Banker invests his cash to restore Dockyard House in Sheerness
Published: 00:02, 28 July 2013
A banker’s bonuses are being spent on restoring part of the town’s historic dockyard.
Hidden behind the wall of the docks lies a collection of 19th century properties.
Restorers The Spitalfields Trust bought the buildings in 2011 in a deal worth £1.85 million.
They include Dockyard House, a Grade II* listed Georgian mansion that was built around 1825 to house the naval superintendent and his family.
It was converted into offices after the docks were bought for commercial use in 1962.
An unknown London banker, who now owns it, is spending millions of pounds of his own money to convert the property back into a family home with the help of the trust.
The eco-friendly investor has had ground source heat pumps drilled 120 metres below the surface to extract warmth from the soil.
Maidstone firm Kent Conservation and Restoration Limited are painstakingly renovating decorative plasterwork, joinery and stone to how it would have looked originally.
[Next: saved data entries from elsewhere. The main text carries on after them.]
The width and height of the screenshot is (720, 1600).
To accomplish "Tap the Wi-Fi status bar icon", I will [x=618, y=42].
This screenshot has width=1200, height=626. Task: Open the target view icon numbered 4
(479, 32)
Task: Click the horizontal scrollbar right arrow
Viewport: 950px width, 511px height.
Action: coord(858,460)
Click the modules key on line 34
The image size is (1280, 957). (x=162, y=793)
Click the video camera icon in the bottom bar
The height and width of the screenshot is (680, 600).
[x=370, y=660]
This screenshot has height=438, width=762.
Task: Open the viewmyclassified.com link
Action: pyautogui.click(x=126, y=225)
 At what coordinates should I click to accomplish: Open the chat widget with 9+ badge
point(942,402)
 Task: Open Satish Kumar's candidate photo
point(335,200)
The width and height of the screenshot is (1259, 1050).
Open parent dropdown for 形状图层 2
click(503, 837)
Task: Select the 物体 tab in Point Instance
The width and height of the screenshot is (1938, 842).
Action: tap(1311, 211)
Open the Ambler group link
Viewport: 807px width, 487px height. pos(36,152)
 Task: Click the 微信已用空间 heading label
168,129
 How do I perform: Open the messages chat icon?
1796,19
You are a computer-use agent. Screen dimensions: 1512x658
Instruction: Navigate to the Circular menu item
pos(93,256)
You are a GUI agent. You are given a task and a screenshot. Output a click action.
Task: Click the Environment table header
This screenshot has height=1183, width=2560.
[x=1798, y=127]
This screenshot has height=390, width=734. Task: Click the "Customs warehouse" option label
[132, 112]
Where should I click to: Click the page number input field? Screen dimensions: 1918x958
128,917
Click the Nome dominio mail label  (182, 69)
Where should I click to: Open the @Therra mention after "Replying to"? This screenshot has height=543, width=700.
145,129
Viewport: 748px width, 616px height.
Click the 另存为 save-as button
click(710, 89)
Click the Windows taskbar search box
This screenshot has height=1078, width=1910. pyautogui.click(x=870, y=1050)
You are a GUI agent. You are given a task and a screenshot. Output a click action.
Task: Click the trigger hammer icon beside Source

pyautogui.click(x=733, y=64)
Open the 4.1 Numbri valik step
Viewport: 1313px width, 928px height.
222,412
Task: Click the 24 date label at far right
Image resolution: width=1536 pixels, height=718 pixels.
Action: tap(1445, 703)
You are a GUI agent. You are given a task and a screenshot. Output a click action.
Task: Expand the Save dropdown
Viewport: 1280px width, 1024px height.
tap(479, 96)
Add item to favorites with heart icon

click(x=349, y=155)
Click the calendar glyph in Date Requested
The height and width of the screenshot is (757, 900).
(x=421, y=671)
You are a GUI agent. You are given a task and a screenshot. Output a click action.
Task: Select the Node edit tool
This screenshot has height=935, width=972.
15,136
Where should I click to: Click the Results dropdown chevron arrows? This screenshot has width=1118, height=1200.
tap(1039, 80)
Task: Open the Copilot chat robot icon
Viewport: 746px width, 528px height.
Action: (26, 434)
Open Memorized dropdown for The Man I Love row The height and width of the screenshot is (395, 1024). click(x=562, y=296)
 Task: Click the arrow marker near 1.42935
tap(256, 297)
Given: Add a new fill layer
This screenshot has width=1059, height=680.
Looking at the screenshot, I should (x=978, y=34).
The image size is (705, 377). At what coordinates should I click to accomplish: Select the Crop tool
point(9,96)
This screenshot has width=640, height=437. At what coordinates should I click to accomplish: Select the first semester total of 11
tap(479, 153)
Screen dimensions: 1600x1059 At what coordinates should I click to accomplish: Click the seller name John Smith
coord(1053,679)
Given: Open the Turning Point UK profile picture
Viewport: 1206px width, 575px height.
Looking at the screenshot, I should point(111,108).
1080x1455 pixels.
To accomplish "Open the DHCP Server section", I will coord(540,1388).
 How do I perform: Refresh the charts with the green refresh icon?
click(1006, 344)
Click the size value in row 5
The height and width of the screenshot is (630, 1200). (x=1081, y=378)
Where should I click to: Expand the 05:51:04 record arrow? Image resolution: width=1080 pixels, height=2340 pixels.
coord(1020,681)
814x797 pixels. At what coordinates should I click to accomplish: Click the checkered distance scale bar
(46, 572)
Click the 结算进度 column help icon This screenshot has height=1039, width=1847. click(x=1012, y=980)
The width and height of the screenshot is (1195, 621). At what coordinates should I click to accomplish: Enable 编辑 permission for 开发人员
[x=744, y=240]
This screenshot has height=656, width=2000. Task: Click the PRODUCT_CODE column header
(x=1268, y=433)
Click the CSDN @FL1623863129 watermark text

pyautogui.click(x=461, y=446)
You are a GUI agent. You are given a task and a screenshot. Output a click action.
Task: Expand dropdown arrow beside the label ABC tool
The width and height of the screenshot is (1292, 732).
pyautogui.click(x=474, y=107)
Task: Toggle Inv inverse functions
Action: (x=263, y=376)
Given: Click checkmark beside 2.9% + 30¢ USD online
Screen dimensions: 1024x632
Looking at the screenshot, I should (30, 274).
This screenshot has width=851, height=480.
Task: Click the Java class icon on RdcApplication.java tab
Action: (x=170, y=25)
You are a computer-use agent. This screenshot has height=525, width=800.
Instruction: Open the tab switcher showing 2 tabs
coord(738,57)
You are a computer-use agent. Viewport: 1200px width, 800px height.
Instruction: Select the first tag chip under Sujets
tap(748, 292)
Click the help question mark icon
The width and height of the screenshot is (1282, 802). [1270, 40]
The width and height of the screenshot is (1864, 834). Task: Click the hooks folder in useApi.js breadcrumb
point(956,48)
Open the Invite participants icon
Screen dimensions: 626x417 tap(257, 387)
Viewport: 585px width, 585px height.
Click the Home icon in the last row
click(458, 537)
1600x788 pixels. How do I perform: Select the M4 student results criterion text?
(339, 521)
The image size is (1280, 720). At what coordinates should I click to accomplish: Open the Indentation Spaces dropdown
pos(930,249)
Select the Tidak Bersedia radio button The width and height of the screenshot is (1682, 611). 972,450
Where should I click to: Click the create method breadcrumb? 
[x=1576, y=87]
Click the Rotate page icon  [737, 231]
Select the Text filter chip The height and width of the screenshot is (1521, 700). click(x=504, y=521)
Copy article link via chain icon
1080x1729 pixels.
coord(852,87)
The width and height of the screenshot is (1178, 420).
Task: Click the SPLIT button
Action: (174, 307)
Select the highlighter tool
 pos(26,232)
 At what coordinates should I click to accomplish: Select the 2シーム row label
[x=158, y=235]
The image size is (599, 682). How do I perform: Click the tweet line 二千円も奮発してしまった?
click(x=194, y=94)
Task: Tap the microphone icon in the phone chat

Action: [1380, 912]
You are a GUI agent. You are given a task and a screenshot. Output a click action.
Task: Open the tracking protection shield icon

The other properties include Regency Terrace, a group of five Grade II* listed town houses from the 1820s.
They were divided into 15 flats in the 1960s but now are being turned back into dwellings. Work is being carried out inside one of them by a private owner.
A new occupant is also being sought to turn a Grade II 19th Century former police house nearby into a home.
Oliver Leigh-Wood, administrator of the trust, hopes the acquisition of the Sheerness Dockyard Church through a Compulsory Purchase Order earlier this month will be a “catalyst” for the restoration of the other listed buildings.
He said: “It is the largest collection of unrepaired dockyard buildings in the country and it is obviously incredibly important a new use is found for them and we are very lucky that private individuals want to turn them back into private houses.
“It’s all very well sneering at [bankers’ bonuses] but all this is being spent in repairing part of England’s heritage. People should be very grateful it is being spent in this way.”
Peter Bell, Swale council’s conservation officer, said: “I have been pursuing this site for over a decade with the council because when it was originally sold to a private owner it was in bad condition.”